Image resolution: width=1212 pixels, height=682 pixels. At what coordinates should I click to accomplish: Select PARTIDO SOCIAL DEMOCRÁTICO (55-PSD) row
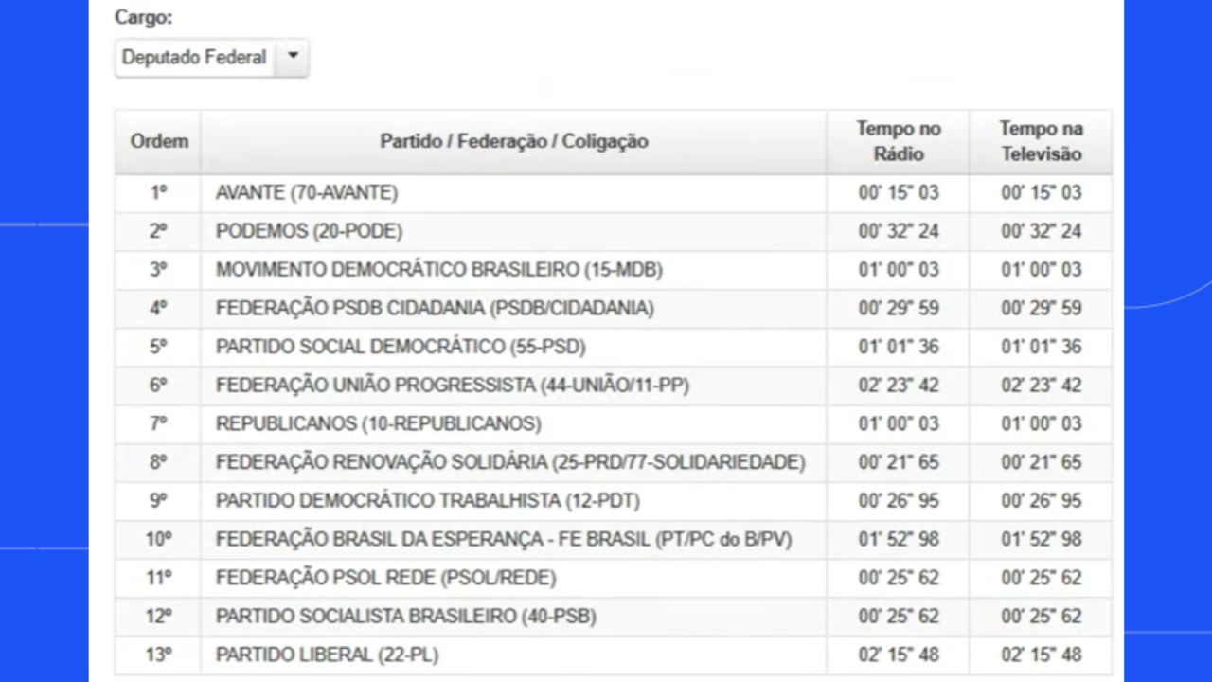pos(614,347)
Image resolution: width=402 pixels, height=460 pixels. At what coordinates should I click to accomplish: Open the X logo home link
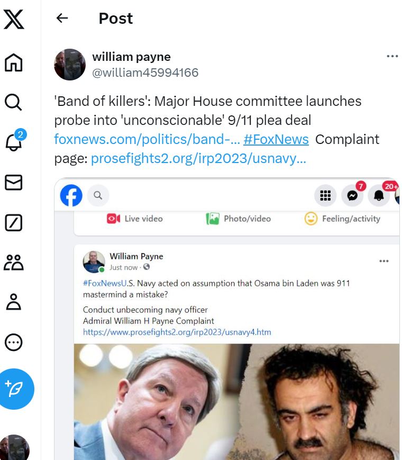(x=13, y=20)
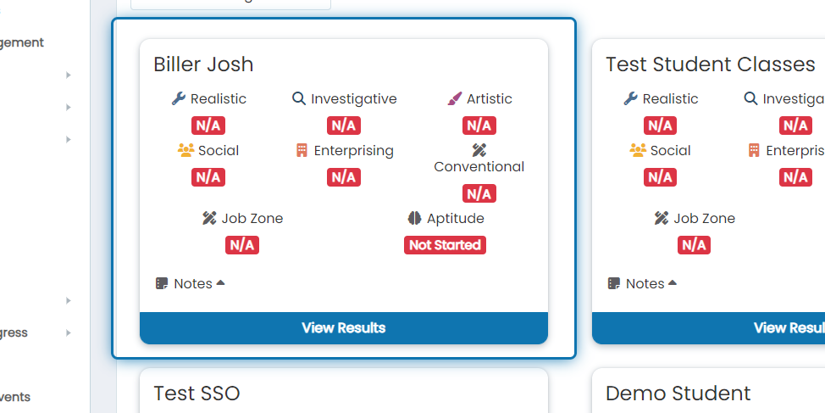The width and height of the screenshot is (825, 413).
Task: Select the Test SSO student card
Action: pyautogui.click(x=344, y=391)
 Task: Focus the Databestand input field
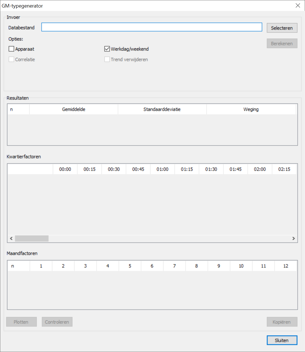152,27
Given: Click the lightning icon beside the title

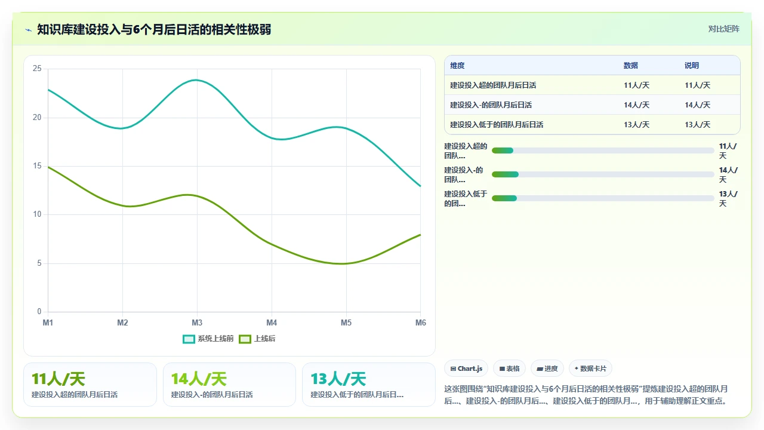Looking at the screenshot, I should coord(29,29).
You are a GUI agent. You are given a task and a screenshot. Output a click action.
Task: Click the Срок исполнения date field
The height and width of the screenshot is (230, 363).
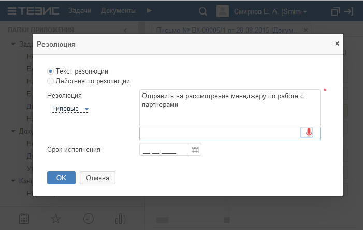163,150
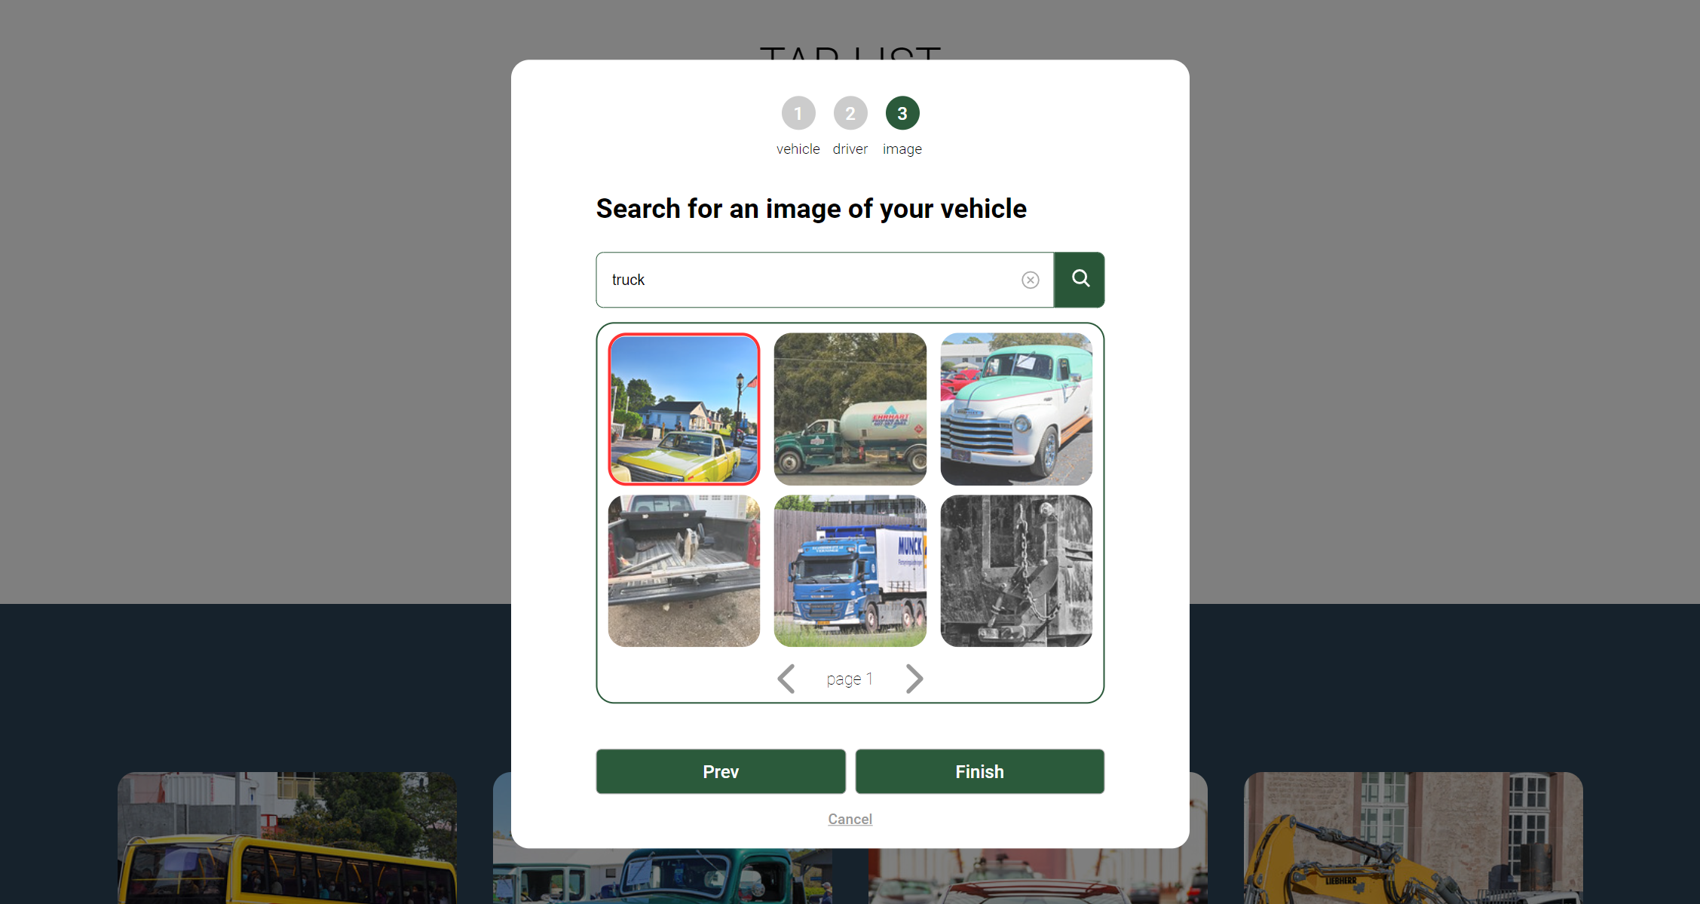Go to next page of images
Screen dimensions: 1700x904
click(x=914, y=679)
──────────────────────────────
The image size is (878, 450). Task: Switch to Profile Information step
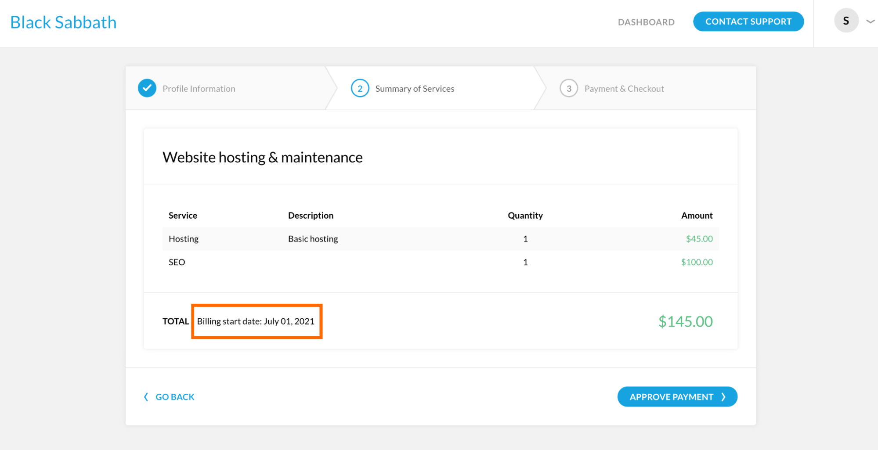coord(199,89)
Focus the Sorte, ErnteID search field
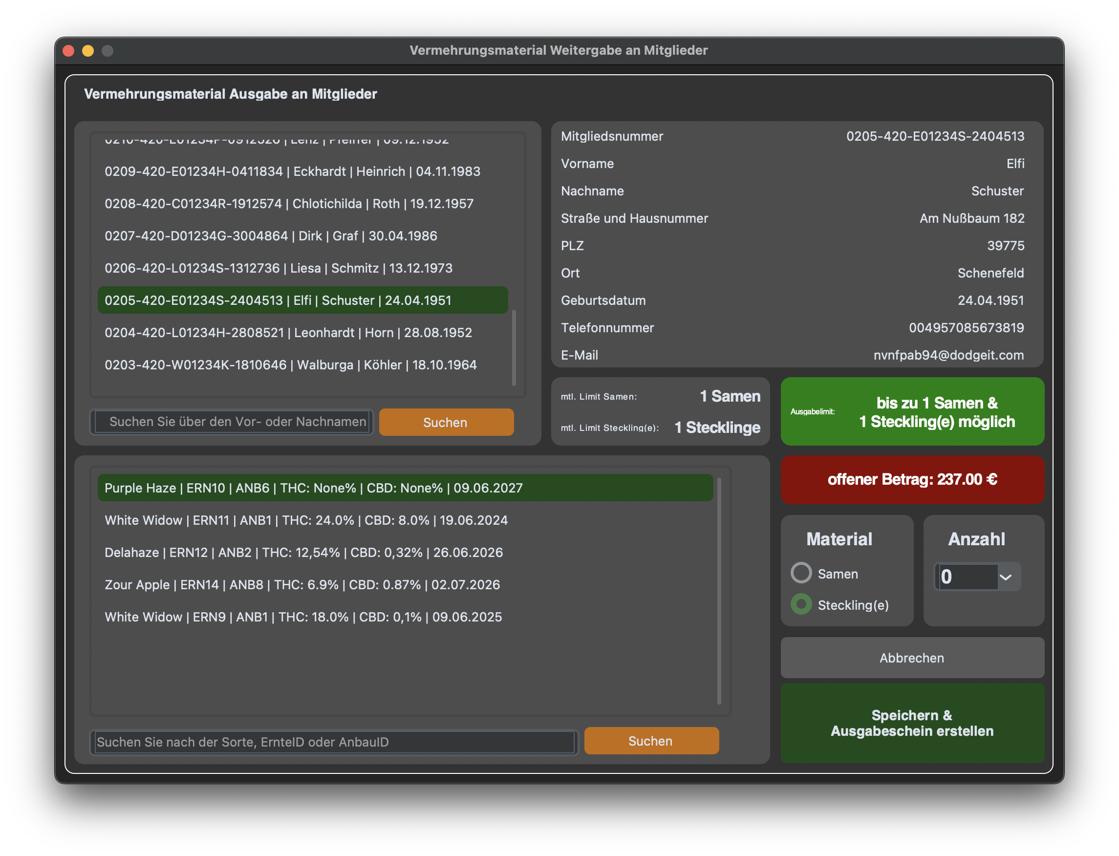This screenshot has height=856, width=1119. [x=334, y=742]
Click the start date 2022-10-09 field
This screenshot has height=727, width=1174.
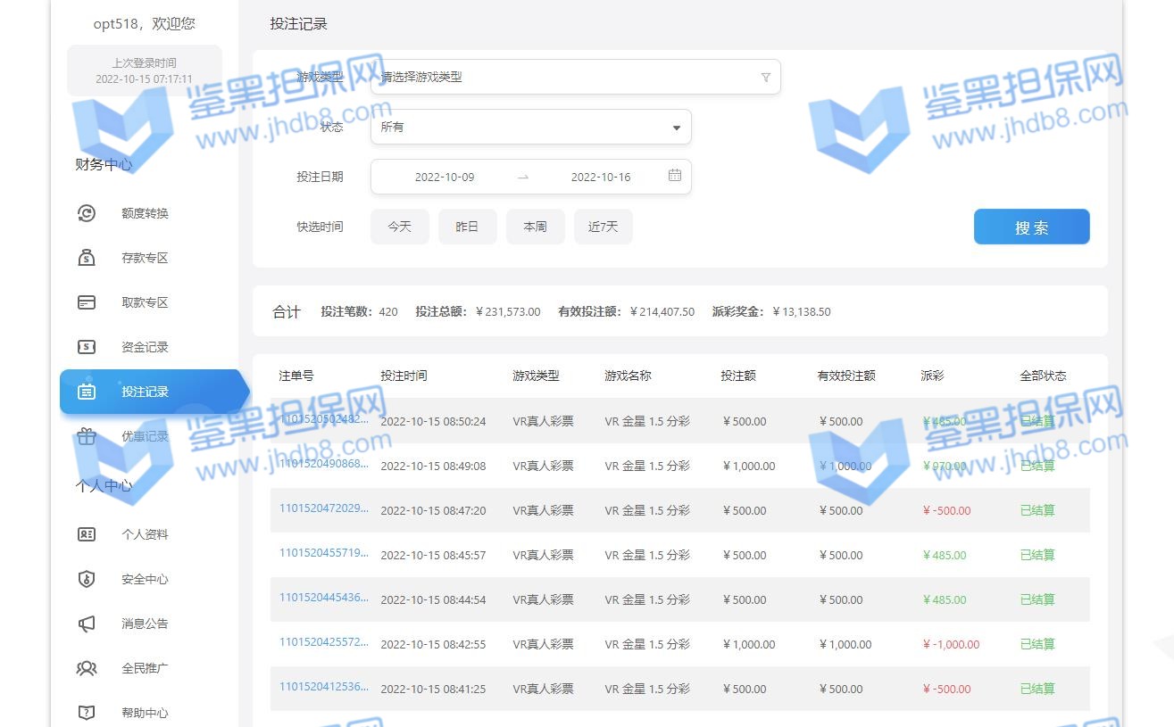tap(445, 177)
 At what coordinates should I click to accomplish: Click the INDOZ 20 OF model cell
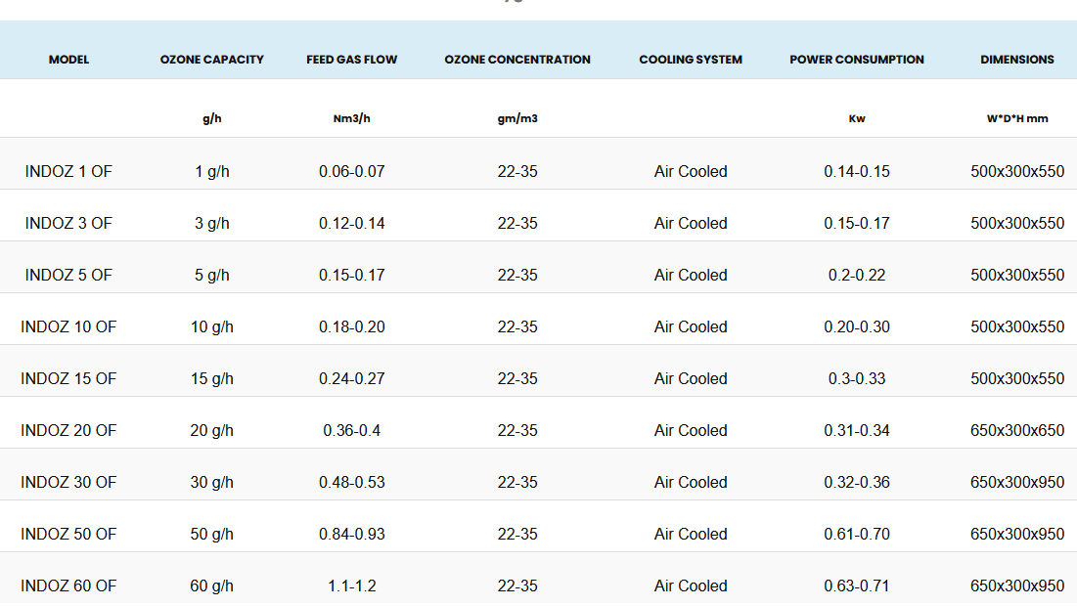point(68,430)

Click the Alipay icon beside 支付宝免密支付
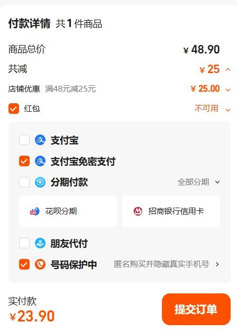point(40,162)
──────────────────────────────
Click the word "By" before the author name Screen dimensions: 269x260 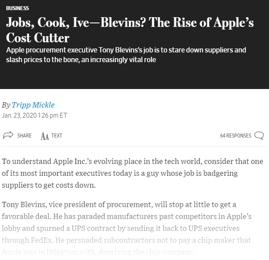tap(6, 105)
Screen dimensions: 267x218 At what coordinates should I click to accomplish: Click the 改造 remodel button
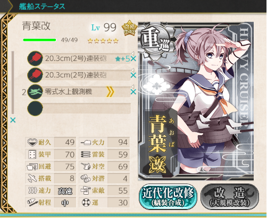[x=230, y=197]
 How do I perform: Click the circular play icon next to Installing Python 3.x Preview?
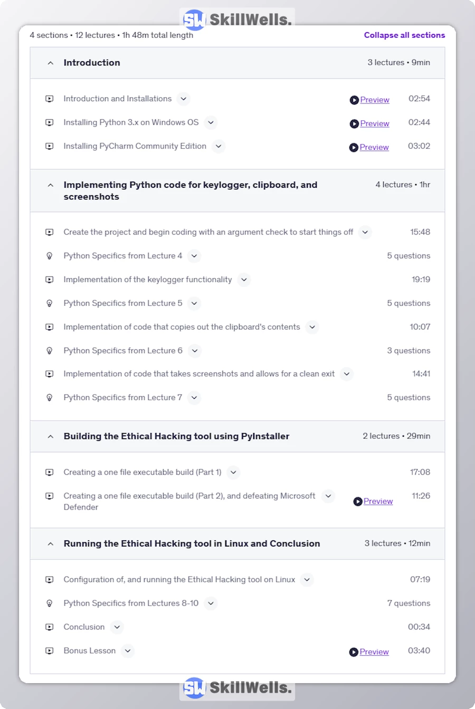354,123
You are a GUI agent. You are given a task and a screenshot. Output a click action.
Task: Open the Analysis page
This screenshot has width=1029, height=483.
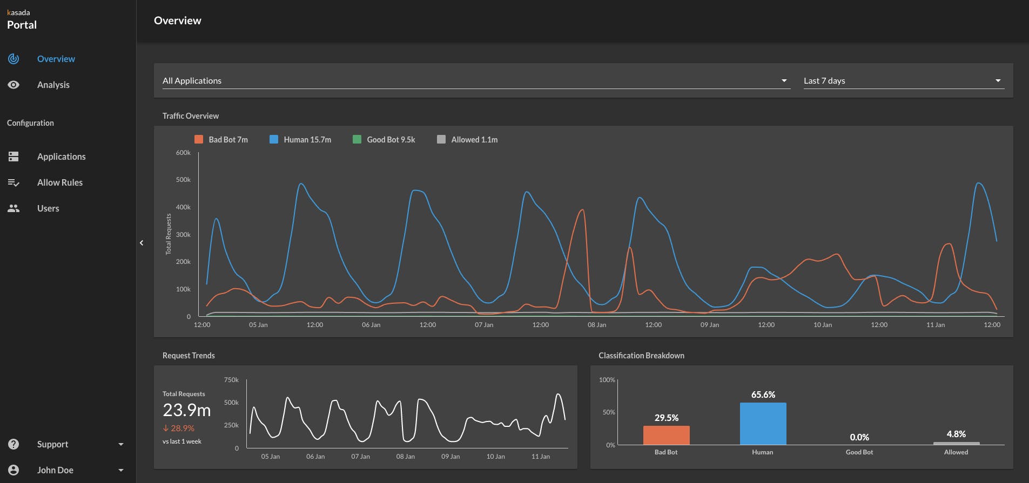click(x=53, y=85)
──────────────────────────────
Exercise goal: Update the material beginning at the line that has "OF model cell" and stopping after the line that has "point(40,162)": swap "icon" for "logo" and keep everything else as it is. Return only those lines, without the pictures.

Solution for this exercise:
 At what coordinates should I click to accomplish: Click the INDOZ 20 OF model cell
point(68,430)

Click the Alipay logo beside 支付宝免密支付
point(40,162)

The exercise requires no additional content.